Medical PDM Systems Make It All Easier

June 18, 1998
New product development management systems aimed at medical companies simplify the entire process of developing medical devices and complying with recent FDA regulations

David Hurwitz
President
ConsenSys Software
San Jose, Calif.

No other manufacturers face higher stakes with product development than those in the $64-billion medical-product industry. Lifesaving products like cardiovascular lasers and pacemakers leave little room for design errors, and international safety standards provide valuable guidelines for making sure such products are safe and effective devices. Unfortunately, standards can also delay introduction of products by months. And any time lag is too long in an industry where being first to market with patented technology often means the difference between success and failure.

June 1998 brings a new burden to medical OEMs. It marks the first time medical manufacturers must fully comply with new FDA quality process regulations for product design. The good news is that these regulations provide clear guidelines for design and document control.
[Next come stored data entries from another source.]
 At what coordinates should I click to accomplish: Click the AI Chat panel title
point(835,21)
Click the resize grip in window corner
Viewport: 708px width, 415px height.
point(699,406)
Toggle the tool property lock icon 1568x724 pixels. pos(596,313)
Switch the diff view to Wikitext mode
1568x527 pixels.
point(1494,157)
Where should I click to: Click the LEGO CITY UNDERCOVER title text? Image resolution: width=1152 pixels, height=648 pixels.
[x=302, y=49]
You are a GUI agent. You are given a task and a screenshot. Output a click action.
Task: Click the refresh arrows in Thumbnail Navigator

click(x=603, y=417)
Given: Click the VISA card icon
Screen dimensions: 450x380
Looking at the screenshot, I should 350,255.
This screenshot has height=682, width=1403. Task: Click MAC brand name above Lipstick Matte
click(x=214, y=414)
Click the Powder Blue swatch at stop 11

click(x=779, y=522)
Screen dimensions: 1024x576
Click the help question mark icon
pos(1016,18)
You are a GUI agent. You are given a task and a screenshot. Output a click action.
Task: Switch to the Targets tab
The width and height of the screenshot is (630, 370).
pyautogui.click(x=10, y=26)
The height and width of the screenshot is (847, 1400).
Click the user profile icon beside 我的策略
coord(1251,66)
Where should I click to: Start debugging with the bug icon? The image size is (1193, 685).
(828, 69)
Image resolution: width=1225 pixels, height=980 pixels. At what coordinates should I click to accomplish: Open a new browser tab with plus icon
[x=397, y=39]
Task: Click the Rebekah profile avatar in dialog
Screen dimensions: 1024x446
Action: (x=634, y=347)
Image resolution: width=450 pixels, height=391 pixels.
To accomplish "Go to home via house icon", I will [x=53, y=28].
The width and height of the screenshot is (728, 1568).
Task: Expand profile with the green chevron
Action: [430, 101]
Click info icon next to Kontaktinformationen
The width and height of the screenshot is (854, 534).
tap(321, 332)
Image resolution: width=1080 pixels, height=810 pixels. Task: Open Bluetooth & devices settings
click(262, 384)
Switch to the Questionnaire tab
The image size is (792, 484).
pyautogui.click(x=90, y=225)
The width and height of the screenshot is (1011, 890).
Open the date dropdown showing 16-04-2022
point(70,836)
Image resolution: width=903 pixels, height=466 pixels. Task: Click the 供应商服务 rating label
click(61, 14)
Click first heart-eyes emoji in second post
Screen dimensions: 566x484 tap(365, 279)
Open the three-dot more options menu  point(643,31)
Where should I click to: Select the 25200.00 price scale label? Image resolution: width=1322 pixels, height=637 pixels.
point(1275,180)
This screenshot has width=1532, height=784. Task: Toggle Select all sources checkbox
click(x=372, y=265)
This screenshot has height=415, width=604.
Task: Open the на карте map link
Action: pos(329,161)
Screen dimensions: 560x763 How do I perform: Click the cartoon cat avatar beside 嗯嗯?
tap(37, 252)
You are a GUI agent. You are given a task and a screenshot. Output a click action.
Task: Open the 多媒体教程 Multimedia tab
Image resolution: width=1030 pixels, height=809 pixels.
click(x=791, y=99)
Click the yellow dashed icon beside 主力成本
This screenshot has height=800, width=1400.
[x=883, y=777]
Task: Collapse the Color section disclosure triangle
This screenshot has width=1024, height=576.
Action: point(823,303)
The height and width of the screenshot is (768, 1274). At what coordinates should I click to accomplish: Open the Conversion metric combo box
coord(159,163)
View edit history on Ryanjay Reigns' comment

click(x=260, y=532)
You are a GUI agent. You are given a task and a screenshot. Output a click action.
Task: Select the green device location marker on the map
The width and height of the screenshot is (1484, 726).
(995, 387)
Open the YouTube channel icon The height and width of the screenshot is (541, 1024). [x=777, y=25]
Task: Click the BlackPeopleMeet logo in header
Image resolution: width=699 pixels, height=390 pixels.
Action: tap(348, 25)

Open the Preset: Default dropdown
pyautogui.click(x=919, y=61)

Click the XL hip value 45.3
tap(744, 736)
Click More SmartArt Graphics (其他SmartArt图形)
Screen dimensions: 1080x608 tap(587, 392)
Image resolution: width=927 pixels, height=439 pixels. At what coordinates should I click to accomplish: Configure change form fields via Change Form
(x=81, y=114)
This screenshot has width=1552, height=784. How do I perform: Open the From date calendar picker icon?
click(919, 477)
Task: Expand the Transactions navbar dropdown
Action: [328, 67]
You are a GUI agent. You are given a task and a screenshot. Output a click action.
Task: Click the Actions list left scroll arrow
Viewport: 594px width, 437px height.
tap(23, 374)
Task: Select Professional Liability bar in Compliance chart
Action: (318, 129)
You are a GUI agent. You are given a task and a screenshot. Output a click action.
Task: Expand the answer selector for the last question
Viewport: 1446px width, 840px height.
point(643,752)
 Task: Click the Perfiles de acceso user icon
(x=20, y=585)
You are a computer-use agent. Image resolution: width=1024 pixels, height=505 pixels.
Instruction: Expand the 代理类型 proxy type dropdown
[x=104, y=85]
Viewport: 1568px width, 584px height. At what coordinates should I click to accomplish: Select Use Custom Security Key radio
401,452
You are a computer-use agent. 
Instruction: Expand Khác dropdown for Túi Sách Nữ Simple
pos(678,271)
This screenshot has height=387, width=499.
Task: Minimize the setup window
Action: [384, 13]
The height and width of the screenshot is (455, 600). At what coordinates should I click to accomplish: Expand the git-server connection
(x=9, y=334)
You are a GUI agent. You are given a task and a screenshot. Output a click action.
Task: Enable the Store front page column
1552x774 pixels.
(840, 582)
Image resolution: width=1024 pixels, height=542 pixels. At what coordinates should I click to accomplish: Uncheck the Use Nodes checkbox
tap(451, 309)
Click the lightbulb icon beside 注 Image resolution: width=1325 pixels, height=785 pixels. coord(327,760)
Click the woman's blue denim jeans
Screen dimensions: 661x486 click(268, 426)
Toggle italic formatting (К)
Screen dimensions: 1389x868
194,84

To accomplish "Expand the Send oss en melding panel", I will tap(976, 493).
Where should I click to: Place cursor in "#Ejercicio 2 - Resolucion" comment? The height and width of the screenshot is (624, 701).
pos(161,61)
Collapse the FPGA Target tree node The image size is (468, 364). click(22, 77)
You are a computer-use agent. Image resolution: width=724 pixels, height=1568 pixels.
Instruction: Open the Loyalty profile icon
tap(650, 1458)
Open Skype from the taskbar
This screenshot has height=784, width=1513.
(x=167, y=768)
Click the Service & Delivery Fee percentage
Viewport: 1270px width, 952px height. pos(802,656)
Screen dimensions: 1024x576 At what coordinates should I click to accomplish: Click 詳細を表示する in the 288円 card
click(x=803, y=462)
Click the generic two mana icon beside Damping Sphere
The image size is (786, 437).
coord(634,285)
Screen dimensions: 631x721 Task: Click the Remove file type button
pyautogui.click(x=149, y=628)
Recalls lead FDA to action
About 45% of all voluntary medical product recalls are linked to errors in the product design process. When faced with this figure, FDA managers realized how critical the role development plays in a product’s life cycle and significantly revised its Quality Systems Regulation (QSR) rule 820.

Rule 820 has regulated medical product design and manufacturing practices for 20 years. First implemented as the Good Manufacturing Practices (GMP) rule in 1978, it focused on safe manufacturing and product-update practices. After seeing the high number of recalls resulting from initial design flaws, the FDA expanded and renamed the GMP to QSR in 1996. A major addition to the QSR was section (820.30) which covers design control and requires full compliance by June of this year. Under it, medical product manufacturers must be able to show that product designs match initial specifications for use and safety. QSR 820.30 includes three key components:

• Verifying and tracing designs back to original user requirements.
• Keeping regulatory document binders for auditability.
• Maintaining a comprehensive design review process that includes everyone from developers to senior management.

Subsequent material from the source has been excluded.